A redação recebeu a denúncia de que parte do bloco E do Hospital Geral de Roraima (HGR) está sem ar-condicionado há mais de um mês.
A denunciante, que preferiu não se identificar, explicou que há 60 leitos no local, denominado de Posto 2. Destes, 30 estão sem refrigeração.
“Está um desrespeito. Falam que vão arrumar e não arrumam. Os funcionários estão sofrendo com isso, porque é um calor que eles não conseguem trabalhar. Eles têm que levar ventilador das suas casas para poder trabalhar”, disse.
A mulher afirmou que nessa quarta-feira (10), os pacientes foram obrigados a irem para o Hospital Lotty Iris. Uma situação totalmente desagradável.
“Empurraram os pacientes como cachorros, tudo para o Lotty Iris […] Paciente nenhum é obrigado a ser transferido a um hospital de retaguarda a qual não deseja”, relatou.
Outro problema
Além disso, a denunciante relatou sobre a demora da cardiologia para responder solicitações de risco cirúrgico, onde os profissionais avaliam exames para saber se o paciente está ou não apto para ser operado.
“Para nós, eles falam que tem 48h para responder um parecer […] Passa de 4, 5 dias. Às vezes o médico até quer operar o paciente logo no outro dia após os exames ficarem prontos. Mas a cardiologia não faz o risco cirúrgico”, explicou.
Ela contou o caso de um idoso de 68 anos, que tem osteomielite crônica. Ele precisa realizar uma cirurgia com urgência, mas devido à demora, pode sofrer sérios riscos à saúde.
“É um senhor que precisa operar de imediato, porque a infecção pode causar danos nele.

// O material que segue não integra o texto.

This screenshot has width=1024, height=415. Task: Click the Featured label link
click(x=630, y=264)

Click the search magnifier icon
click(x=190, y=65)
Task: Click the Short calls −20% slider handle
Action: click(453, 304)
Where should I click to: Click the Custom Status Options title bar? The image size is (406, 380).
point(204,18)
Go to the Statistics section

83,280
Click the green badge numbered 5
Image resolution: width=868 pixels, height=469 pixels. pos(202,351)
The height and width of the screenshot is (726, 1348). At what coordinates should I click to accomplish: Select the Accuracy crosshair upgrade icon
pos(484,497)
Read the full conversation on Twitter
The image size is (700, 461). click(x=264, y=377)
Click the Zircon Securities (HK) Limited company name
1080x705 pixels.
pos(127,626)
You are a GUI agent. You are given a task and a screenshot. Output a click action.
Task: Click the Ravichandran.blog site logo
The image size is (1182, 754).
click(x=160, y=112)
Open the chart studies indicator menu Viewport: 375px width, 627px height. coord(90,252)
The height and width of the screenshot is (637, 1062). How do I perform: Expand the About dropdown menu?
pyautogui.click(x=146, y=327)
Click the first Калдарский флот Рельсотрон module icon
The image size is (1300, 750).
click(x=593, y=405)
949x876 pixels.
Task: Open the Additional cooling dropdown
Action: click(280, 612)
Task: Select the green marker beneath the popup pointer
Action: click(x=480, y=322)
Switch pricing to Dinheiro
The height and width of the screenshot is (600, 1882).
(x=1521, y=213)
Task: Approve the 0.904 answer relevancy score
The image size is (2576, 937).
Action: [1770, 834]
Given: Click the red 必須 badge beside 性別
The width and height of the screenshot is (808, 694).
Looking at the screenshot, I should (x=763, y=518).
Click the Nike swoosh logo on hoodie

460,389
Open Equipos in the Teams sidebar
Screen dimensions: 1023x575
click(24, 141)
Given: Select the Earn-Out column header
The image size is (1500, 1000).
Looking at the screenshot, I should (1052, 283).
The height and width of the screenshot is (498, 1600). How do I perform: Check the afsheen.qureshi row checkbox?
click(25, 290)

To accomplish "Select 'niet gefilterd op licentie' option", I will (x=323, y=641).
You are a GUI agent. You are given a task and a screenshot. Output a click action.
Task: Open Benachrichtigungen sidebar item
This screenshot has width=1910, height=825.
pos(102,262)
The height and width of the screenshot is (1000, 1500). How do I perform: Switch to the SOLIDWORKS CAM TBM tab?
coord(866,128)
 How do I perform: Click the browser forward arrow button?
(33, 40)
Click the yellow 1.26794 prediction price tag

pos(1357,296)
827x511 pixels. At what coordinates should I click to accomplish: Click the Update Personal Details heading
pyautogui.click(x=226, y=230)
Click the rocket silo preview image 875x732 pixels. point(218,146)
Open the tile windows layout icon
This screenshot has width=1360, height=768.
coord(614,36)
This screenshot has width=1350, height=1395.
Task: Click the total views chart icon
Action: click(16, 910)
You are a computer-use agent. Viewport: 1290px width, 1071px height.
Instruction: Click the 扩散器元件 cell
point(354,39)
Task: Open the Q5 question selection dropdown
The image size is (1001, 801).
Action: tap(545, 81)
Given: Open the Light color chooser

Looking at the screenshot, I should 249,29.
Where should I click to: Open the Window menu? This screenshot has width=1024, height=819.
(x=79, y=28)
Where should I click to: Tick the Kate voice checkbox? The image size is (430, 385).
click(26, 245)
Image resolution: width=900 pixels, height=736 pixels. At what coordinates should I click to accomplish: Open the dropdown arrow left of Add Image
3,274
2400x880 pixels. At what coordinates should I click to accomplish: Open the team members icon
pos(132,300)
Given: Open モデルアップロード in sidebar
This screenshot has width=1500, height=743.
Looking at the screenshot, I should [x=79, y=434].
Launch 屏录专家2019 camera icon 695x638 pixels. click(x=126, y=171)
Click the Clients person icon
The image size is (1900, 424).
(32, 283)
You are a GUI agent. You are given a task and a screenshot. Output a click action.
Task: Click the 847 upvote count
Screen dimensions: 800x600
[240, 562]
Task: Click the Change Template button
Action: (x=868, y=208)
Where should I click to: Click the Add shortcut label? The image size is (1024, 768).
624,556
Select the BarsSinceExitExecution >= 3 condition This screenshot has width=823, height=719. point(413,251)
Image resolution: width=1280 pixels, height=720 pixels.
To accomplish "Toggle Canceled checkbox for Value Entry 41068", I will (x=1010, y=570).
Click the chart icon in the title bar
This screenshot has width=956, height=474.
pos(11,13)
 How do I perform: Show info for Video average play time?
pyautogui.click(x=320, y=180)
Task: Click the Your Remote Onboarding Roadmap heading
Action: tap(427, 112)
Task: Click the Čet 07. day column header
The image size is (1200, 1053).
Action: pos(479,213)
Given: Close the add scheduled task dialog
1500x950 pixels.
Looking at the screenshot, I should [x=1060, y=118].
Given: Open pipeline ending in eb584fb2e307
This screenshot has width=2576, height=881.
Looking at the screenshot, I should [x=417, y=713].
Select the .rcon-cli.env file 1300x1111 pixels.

Se fosse um jovem de 30 anos poderia arriscar e levar para o centro cirúrgico, não tem tanta complicação no risco cirúrgico. Mas o idoso tem”, pontuou.
Citada
A Secretaria de Estado da Saúde (Sesau) afirmou que o componente eletrônico de um dos equipamentos de climatização sofreu uma descarga atmosférica. O item foi adquirido junto à fábrica e está em procedimento de frete de São Paulo para Boa Vista. A previsão de chegada é para esta sexta-feira (12).
Sobre a transferência de pacientes direção do HGR informou que comunicou os familiares sobre a necessidade de transferência para a retaguarda do Lotty Iris e negou qualquer tipo de arbitrariedade no procedimento.
Por fim, com relação à demora para emitir risco cirúrgico, a denúncia não procede.